= TASK DIRECTIONS =
The required output is the line with "Select the packages tab" plus all lines that follow it to the end of the listing below, written out exactly, with no pictures.

= SOURCE RECORDS =
....
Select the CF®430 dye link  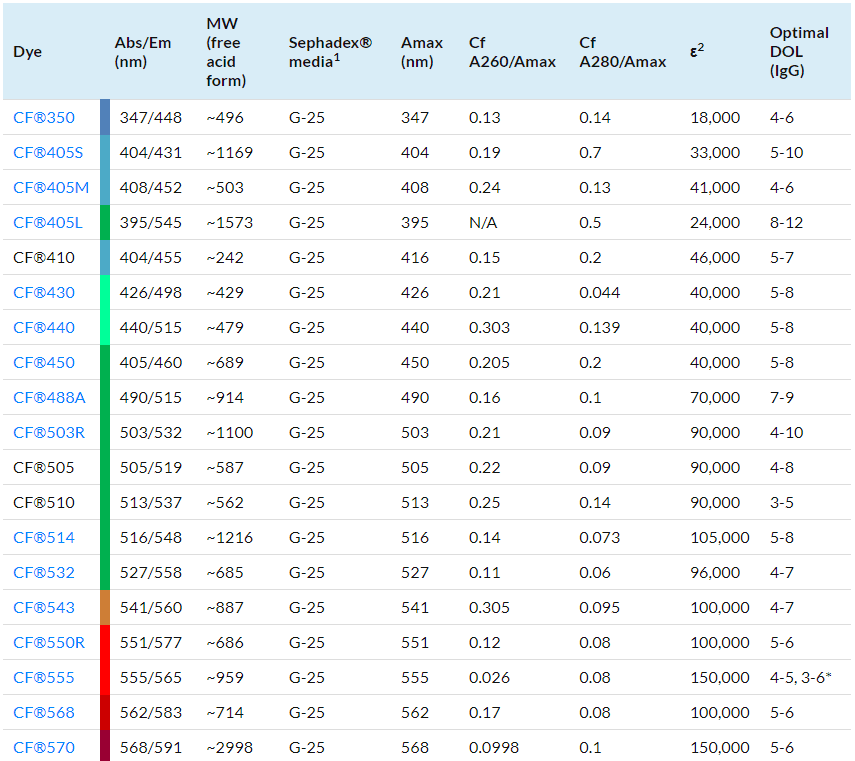(x=43, y=293)
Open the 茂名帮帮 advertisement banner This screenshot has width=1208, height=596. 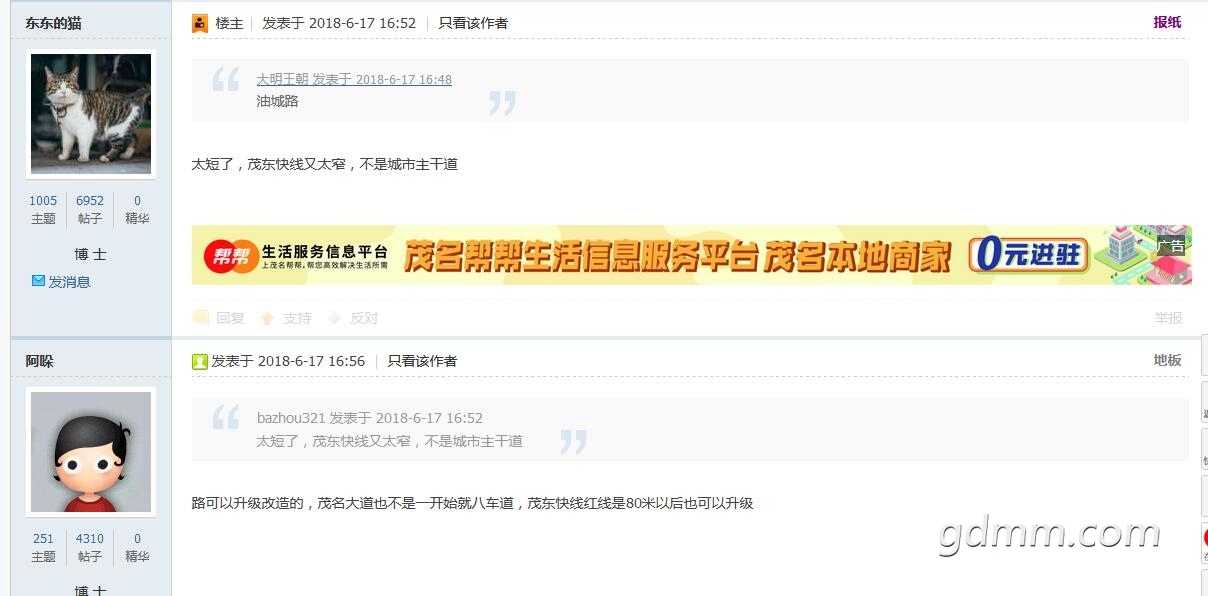point(692,255)
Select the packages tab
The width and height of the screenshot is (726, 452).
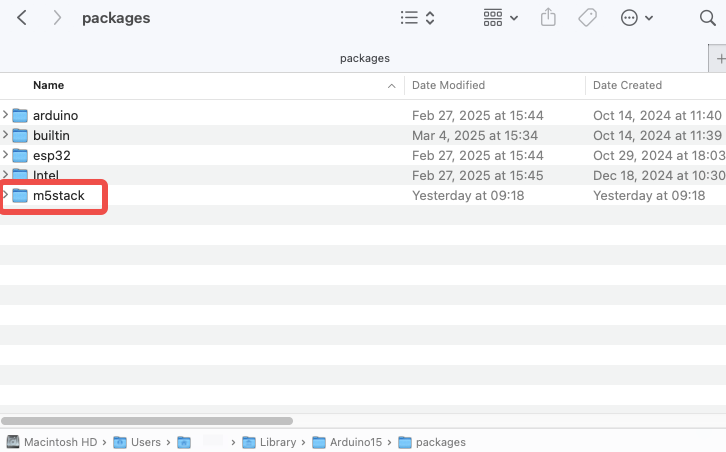(364, 58)
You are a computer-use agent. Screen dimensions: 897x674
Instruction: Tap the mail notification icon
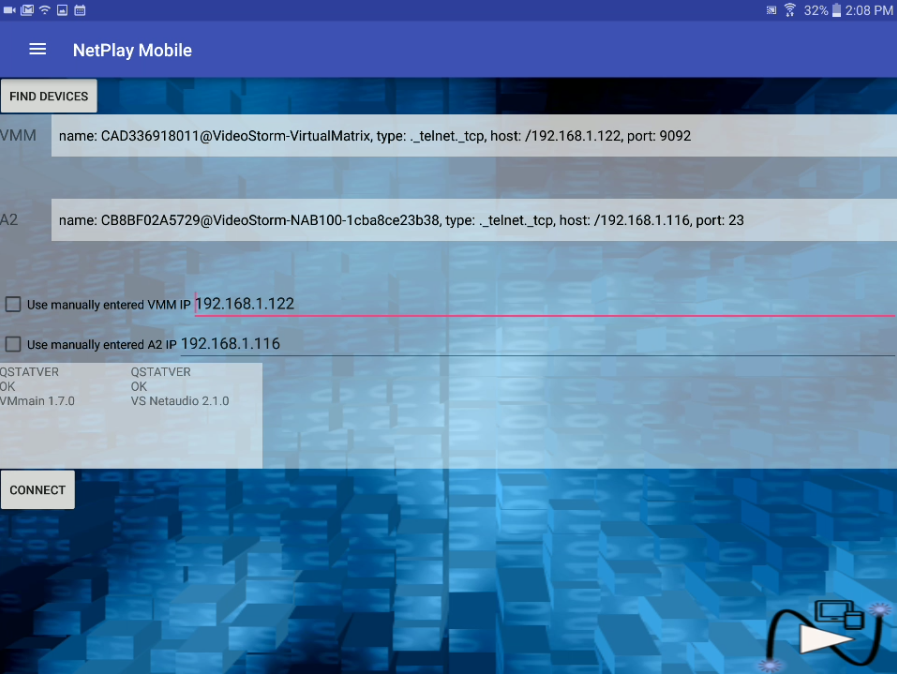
....
= ANSWER BOX =
Select the packages tab
The width and height of the screenshot is (726, 452).
(364, 58)
You are a computer-use agent. Screen dimensions: 897x674
Instruction: Tap the mail notification icon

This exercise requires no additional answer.